* _PROBLEM_:
Below are several records. Retype exactly those lines running from the one with "Mon compte (95, 487)" through the one with "www.bedbathntable.com.au (54, 468)", end lines included, and no others.

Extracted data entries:
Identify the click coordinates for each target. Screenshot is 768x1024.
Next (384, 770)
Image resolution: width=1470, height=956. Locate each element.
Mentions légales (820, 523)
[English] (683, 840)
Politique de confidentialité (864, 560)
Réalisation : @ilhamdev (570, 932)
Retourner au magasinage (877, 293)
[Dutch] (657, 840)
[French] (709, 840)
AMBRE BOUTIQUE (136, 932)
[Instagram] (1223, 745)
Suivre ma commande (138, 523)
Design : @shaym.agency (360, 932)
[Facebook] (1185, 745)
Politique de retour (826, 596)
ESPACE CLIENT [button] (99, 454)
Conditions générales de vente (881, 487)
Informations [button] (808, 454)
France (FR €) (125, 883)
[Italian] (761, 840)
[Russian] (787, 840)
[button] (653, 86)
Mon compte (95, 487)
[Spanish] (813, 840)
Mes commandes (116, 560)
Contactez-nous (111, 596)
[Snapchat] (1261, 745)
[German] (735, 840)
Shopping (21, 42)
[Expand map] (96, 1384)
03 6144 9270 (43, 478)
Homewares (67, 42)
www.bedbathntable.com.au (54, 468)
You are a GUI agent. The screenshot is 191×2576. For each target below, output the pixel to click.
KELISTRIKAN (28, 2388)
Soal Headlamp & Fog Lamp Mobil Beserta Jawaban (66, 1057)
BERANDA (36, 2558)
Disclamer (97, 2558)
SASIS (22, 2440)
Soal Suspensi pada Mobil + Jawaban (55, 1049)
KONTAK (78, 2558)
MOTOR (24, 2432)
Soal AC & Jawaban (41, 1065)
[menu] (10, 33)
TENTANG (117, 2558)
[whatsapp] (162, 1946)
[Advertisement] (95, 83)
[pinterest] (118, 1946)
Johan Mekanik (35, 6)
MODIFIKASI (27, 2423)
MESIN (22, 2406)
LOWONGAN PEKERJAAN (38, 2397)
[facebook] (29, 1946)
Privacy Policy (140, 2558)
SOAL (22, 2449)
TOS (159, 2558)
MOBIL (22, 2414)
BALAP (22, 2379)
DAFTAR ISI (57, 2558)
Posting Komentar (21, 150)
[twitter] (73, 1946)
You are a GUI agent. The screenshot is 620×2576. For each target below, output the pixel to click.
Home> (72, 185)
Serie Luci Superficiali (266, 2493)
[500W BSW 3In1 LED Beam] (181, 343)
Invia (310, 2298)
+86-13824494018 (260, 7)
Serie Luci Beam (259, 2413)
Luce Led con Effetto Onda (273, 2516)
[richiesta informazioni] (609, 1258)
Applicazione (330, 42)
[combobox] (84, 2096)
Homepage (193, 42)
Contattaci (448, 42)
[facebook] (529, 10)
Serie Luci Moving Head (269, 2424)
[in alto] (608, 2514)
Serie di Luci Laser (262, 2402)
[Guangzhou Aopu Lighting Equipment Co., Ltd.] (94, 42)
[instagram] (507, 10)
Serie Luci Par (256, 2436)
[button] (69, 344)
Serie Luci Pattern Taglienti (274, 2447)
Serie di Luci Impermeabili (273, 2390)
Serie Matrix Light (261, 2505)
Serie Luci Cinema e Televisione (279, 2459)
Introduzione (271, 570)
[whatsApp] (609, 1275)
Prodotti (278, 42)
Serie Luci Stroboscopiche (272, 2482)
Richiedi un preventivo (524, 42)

* _ANSWER TO THIS PROBLEM_:
Mon compte (95, 487)
[Spanish] (813, 840)
Mes commandes (116, 560)
Contactez-nous (111, 596)
[Snapchat] (1261, 745)
[German] (735, 840)
Shopping (21, 42)
[Expand map] (96, 1384)
03 6144 9270 (43, 478)
Homewares (67, 42)
www.bedbathntable.com.au (54, 468)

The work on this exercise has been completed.